Selected passage:
►

Blessed for this jouney
Sometimes life moves us away from seeing the many blessings that we do have. We get busy, life gets in the way. We sometimes forget that those blessings are what lights our way in the darker times of our days.
Even in the harder times I have gone through in the past couple of years around this isolation, I have never forgotten the blessings that I am surrounded by.
Sometimes it takes sitting and really looking at those blessings that help light the path along the journey we are on every day.
Tonight as I sit here, I can name many things I am angry about, frustrated about, feel sad about, and how much I want to move fully out of this hard place I have been in, but what is more challenging is looking past the darkness and pointing out the light of blessings that I do have.
I am blessed for GOD who recently reminded me of just how worthy and loved I am by those around me. When God saw how hard of a time I was going through, he made sure to carry me through the day to show me just how loved I am and how he watches over me every day.
I am blessed for my wonderful husband of 24 years and the amazing boys I have that really make my life complete. Without them, I could not be the person I am today.
I am blessed for this healing journey I have been on for 8 years, and even though it’s the hardest work I have ever done in my life, it sets the path to each road I have taken thus far. I have an amazing therapist who has stood by me through so many dark moments, and always held a light next to me to remind me “hey this is who I see, you may not see it, but I see you” and helped me through each step on this journey.
I am blessed for my friends, those who truly know me and the struggles and still love me no matter what.
I am blessed for all my blog friends who I have become friends with and really gotten to know … to many to name, but you know who you are. I am truly blessed for your connection and your friendship in doing what we love to do – write!

◄

Data shown:
►

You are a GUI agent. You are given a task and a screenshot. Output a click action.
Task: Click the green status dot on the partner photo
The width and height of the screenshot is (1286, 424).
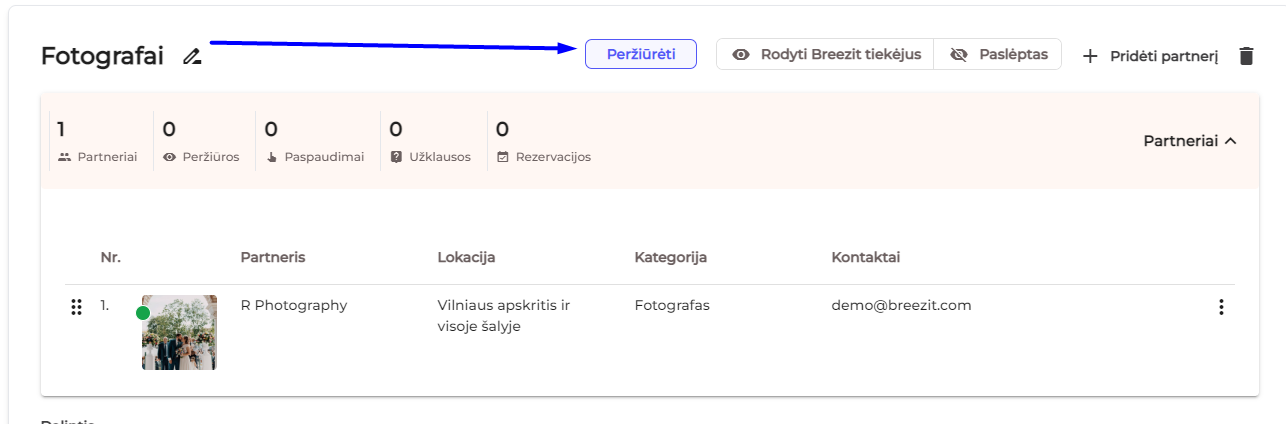tap(143, 313)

◄

What is required: Reproduce the full reflection on blessings above the lines verbatim, without any changes.

Result:
Blessed for this jouney
Sometimes life moves us away from seeing the many blessings that we do have. We get busy, life gets in the way. We sometimes forget that those blessings are what lights our way in the darker times of our days.
Even in the harder times I have gone through in the past couple of years around this isolation, I have never forgotten the blessings that I am surrounded by.
Sometimes it takes sitting and really looking at those blessings that help light the path along the journey we are on every day.
Tonight as I sit here, I can name many things I am angry about, frustrated about, feel sad about, and how much I want to move fully out of this hard place I have been in, but what is more challenging is looking past the darkness and pointing out the light of blessings that I do have.
I am blessed for GOD who recently reminded me of just how worthy and loved I am by those around me. When God saw how hard of a time I was going through, he made sure to carry me through the day to show me just how loved I am and how he watches over me every day.
I am blessed for my wonderful husband of 24 years and the amazing boys I have that really make my life complete. Without them, I could not be the person I am today.
I am blessed for this healing journey I have been on for 8 years, and even though it’s the hardest work I have ever done in my life, it sets the path to each road I have taken thus far. I have an amazing therapist who has stood by me through so many dark moments, and always held a light next to me to remind me “hey this is who I see, you may not see it, but I see you” and helped me through each step on this journey.
I am blessed for my friends, those who truly know me and the struggles and still love me no matter what.
I am blessed for all my blog friends who I have become friends with and really gotten to know … to many to name, but you know who you are. I am truly blessed for your connection and your friendship in doing what we love to do – write!